[[ Document segment open ]]

Legal business development news

Musings on the announced closure of Clifford Chance’s Bangkok office

At the end of last week I read with sadness the decision by Clifford Chance (CC) to close its Bangkok office. While I’m always saddened to hear that a law firm will be closing the doors on one of its offices, in the case of CC Bangkok it’s personal.

Let me take you back to 1998

The year was 1998, and what would become known as the Asian Financial Crisis (AFC) had just come crashing through the door like an unwanted drunk guest to spoil what as a pretty good party. At the time this was still known as the ‘Tom Yum Goong‘ crisis in the local Thai press and the horrific murder of Australian accountant Michael Wansley (shot 8 times) was still a few months away (10 March 1999).

In short, the full measure of the financial mess, both in Thailand and the region, was only just becoming known.

What was clear however was the fact that a number of international law firms were making serious noises about entering the local market. Allen & Overy, Linklaters, Herbert Smith, Mallesons, White & Case, Freehills, Freshfields, Coudert Brothers, as well as Clifford Chance all had some form of ‘fly-in, fly-out’ operation and were either opening a local offices or expressing an interest in doing so.

Meanwhile, Baker & McKenzie had been around for so long that almost anyone who was anyone in the local Thai legal world had ‘graduated’ from that firm.

Working with one of Thailand’s leading local firms at the time – Wirot International – I was privileged to have had a front seat to much of this activity.

If you had asked me early in that year (1998) who Wirot Poonsuwan – Founder, Managing Partner and Owner of Wirot International – would have merged with (and yes, he was fortunate enough to have several dance partners), my answer would likely have been Herbert Smith.

In the end Clifford Chance offered him a sweater that he simply couldn’t refuse and we all moved over to what would become known in Thailand as Clifford Chance Wirot (CCW) on 1 January 1999.

I often wonder what would have happened if Wirot had gone with Herbert Smith? Local legal history would have been very different, that’s for sure.

As it is, over the course of the next two years core members of what was Wirot International would leave CCW for Linklaters, Freshfields, Courdert Brothers (anyone remember them? They took on Freshfield’s operations when they departed Thailand)  and, eventually, Norton Rose (which itself was a sort of offshoot of Linklaters).

1999 would be a big year for CC. Not only was it the year the firm ‘merged’ with Wirot International, but they would also merge with Rogers & Wells in the US that year (we would joke that it was a three way merger and some may argue with the same level of success!). It would also be the year that CC’s Managing Partner at the time, Tony Williams, would step down and go on to found the highly successful Jomati Consulting (probably a wise move in hindsight).

[[ Document segment closed ]]
[[ Dataset content open ]]

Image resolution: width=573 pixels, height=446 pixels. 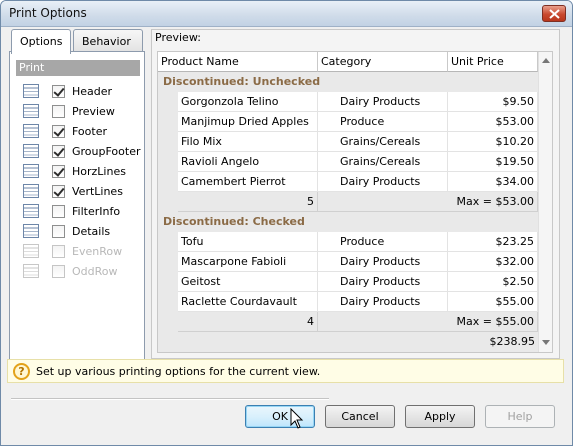 What do you see at coordinates (348, 342) in the screenshot?
I see `total-footer-row: $238.95` at bounding box center [348, 342].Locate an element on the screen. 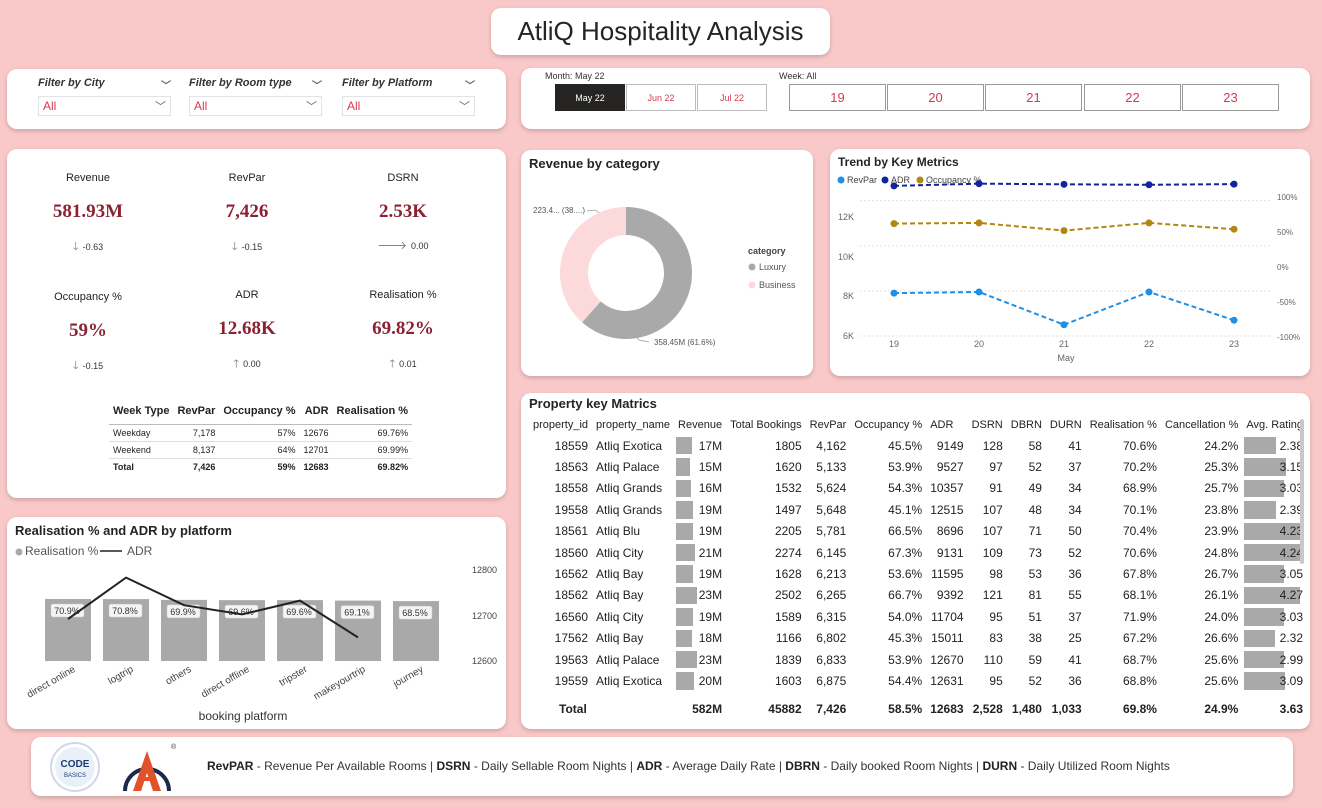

[[ Dataset content closed ]]

[Activities]
(a) Which roles does the blog post about the Clifford Chance Bangkok closure give Wirot Poonsuwan at Wirot International?
(b) Do these statements agree with the blog post about the Clifford Chance Bangkok closure? (i) Clifford Chance Wirot came into being on 1 January 1999. (ii) Early in 1998, the writer would have named Allen & Overy as Wirot Poonsuwan's likely merger partner. (iii) Tony Williams founded Jomati Consulting after stepping down as Clifford Chance's Managing Partner.
(c) Carry on the blog post about the Clifford Chance Bangkok closure from its last sentence.

[Answers to the tasks]
(a) Founder, Managing Partner and Owner.

(b)
(i) Yes: "we all moved over to what would become known in Thailand as Clifford Chance Wirot (CCW) on 1 January 1999."
(ii) No: "my answer would likely have been Herbert Smith."
(iii) Yes: "Tony Williams, would step down and go on to found the highly successful Jomati Consulting"

(c)
And yet, from the start I was never quiet sure what CC’s strategic aims were in having a Bangkok office.

Were they looking to pick-up a large amount of debt recovery/restructuring work that was going on around town? Possibly, Wirot Poonsuwan had been at the forefront of discussions to changes to Thailand’s insolvency law to allow for US-style Chapter 11 restructurings to occur (Wirot wrote a weekly article in the Bangkok Post at that time [1998]).

Were they looking for the growing amount of divestment work going on? Possibly. Wirot did some of this work, but Simon Makinson and his team did more of it and they would go and join A&O (with whom Simon had a relationship as a trainee lawyer).

Were they looking for the NGO / Infrastructure work? Not really, Linklaters picked up Wilailuk Okanurak – who would go on to succeed Chris King as Managing Partner of the Bangkok office – to run a very successful infrastructure practice (although she does lots of other things).

What they did do was bring in the wonderful Andrew Matthews from Italy (along with his Ferrari if I recall correctly). But his practice at the time was aircraft financing, not the sort of thing you’d have expected to see done from Bangkok: but hey, why not…

My own view at that time then was that CCW’s strategic reasoning for being in Thailand was muddled. In part that was one reason I would leave CCW to join my good friend (and previous colleague at Wirot International) Pichitphon Eammongkolchai at Linklaters (where I would go on to enjoy 7 more years of fantastic times and memories).

Fast forward to 2017

Despite this, and despite the fact that there was some real hitters on the local scene at the time (late 1990s) in Siam Premier (to have a JV with Australia’s Allens – must be something with Allens and JVs!) and Chandler & Thonk-Ek (now part of the Japanese firm Mori Hamada & Matsumoto) to name two, the firm that was CCW would go on to to survive almost two decades.

That’s quiet and achievement in this marketplace.

And while much has changed – Wirot is no loner there, nor is Tim Jefferies; much remains the same – Andrew was there the last time I checked and current Managing partner Fergus Evans was a very junior lawyer back in the day.

So clearly something worked.

And so I will be very sad when I hear the firm has closed its doors for the last time. Particularly so given I believe the strategic decision for doing so is [probably once more] completely wrong.

Moving their ASEAN focus to Singapore is something CC should have done in 1998, not 2018. Having persevered to 2017, it seems short-sighted to close the office so shortly after the establishment of the ASEAN Economic Community (AEC) gives it access to a market of US$2.6 trillion and over 620 million people.

But that’s just my view.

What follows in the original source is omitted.